From the Times of India, Feb. 19:

ISLAMABAD: Security forces put a cordon around the Pakistani capital and made hundreds of arrests, before using tear gas and gunfire to quash a banned protest Sunday against cartoons of the Prophet Muhammad, witnesses and officials said.

Police detained several lawmakers and Islamist leaders during raids in three cities ahead of the planned rally in Islamabad, where a few hundred demonstrators clashed with security forces for three hours, hurling stones and injuring at least two policemen.

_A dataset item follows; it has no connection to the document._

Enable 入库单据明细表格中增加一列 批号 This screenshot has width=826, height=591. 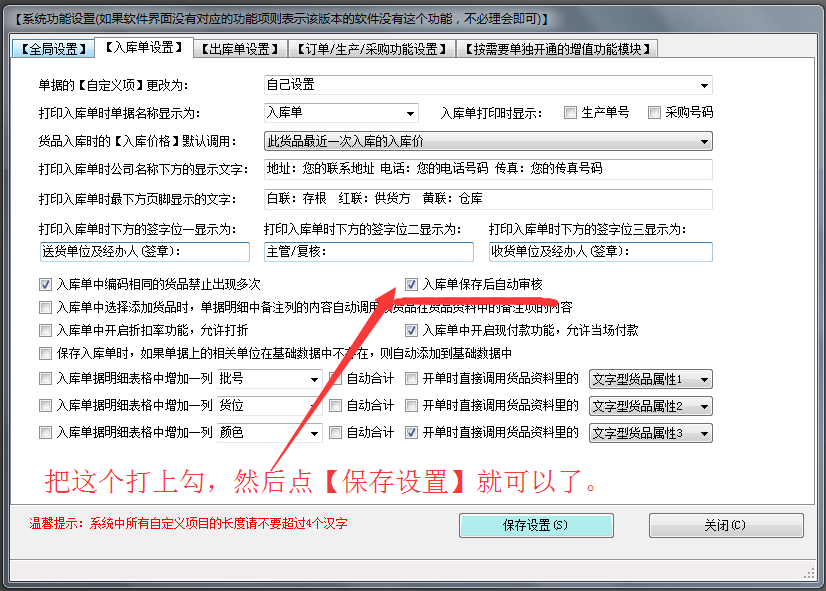tap(45, 378)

Denmark, where the cartoons were first published in September, temporarily withdrew its ambassador from Islamabad Sunday in the midst of the tension, the Danish foreign ministry said in a statement.

Opposition leader Maulana Fazlur Rahman, who denounced a government ban on the demonstration as unconstitutional, was granted 11th-hour permission to lead a small rally of eight other opposition lawmakers and about 25 of their supporters through a square in the city center.

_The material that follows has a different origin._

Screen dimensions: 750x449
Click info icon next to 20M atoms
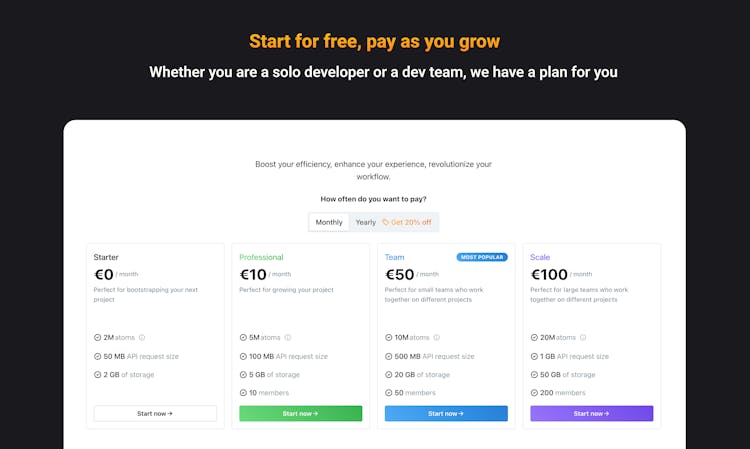point(583,338)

They chanted ‘God is great!’ and ‘Any friend of America is traitor’, as they marched. Authorities mounted roadblocks around the capital and declared they would arrest anyone joining a gathering of more than five people to prevent the rally called by MMA.

Paramilitary troops patrolled in pickup trucks with mounted machine guns, and soldiers behind sand bag bunkers guarded government buildings.

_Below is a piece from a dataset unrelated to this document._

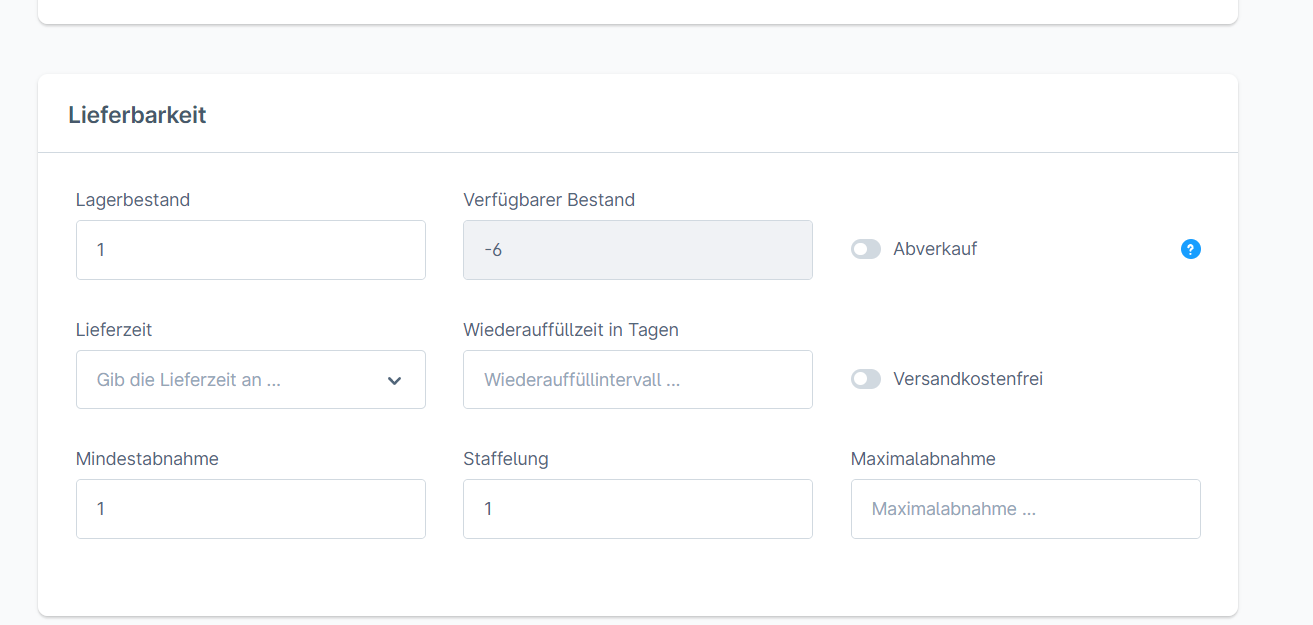Click the Lieferzeit field label
1313x625 pixels.
pos(114,329)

See our last post on the unrest in Pakistan.

  1. Meanwhile in Indonesia…
    JAKARTA, Indonesia (AP) — Hundreds of Muslim protesters brandishing sticks and hurling stones attacked the U.S. Embassy in Indonesia on Sunday, claiming the United States was on a mission to destroy Islam. No one was injured in the melee.

    The protesters were angry at the publication of Prophet Mohammed cartoons in mostly European newspapers, and the rowdy scene showed how America is often blamed for many of the perceived injustices felt in the Islamic world.

    The U.S. Embassy condemned the violence, saying it was a “premeditated event” staged for television by a small group that “seeks to disrupt the relationship between the United States and Indonesia.”…

    Shouting anti-U.S. slogans, about 400 people arrived at the heavily fortified mission in the center of the capital Jakarta, marching behind a banner that read “we are ready to attack the enemies of the Prophet.”

    They then tried to storm the gates, brandishing wooden staves and lobbing stones. They set fire to U.S. flags and a poster of U.S. President George W. Bush, and smashed the windows of a guard outpost before disbursing after a few minutes.

    “They (Western countries) want to destroy Islam through the issue of terrorism … and all those things are engineered by the United States,” said Maksuni, a protest organizer who only uses one name.

    “We are fighting America fiercely this time,” he said. “And we also are fighting Denmark,” where the cartoons, including one showing Muhammad wearing a bomb-shaped turban, first appeared several months ago.

    Newspapers that reprinted the caricatures did so asserting their news value and the right to freedom of expression.

    On February 6, police fired warning shots to stop protesters from ripping a plaque from the wall of the U.S. consulate in Surabaya, the Indonesia’s second largest city. Protesters also briefly stormed the lobby of the high-rise building housing the Danish Embassy in Jakarta…

    The protesters Sunday were members of the Islamic Defenders Front, which campaigns for Islamic law and often takes to the street against perceived violators of Islamic rules at home or abroad.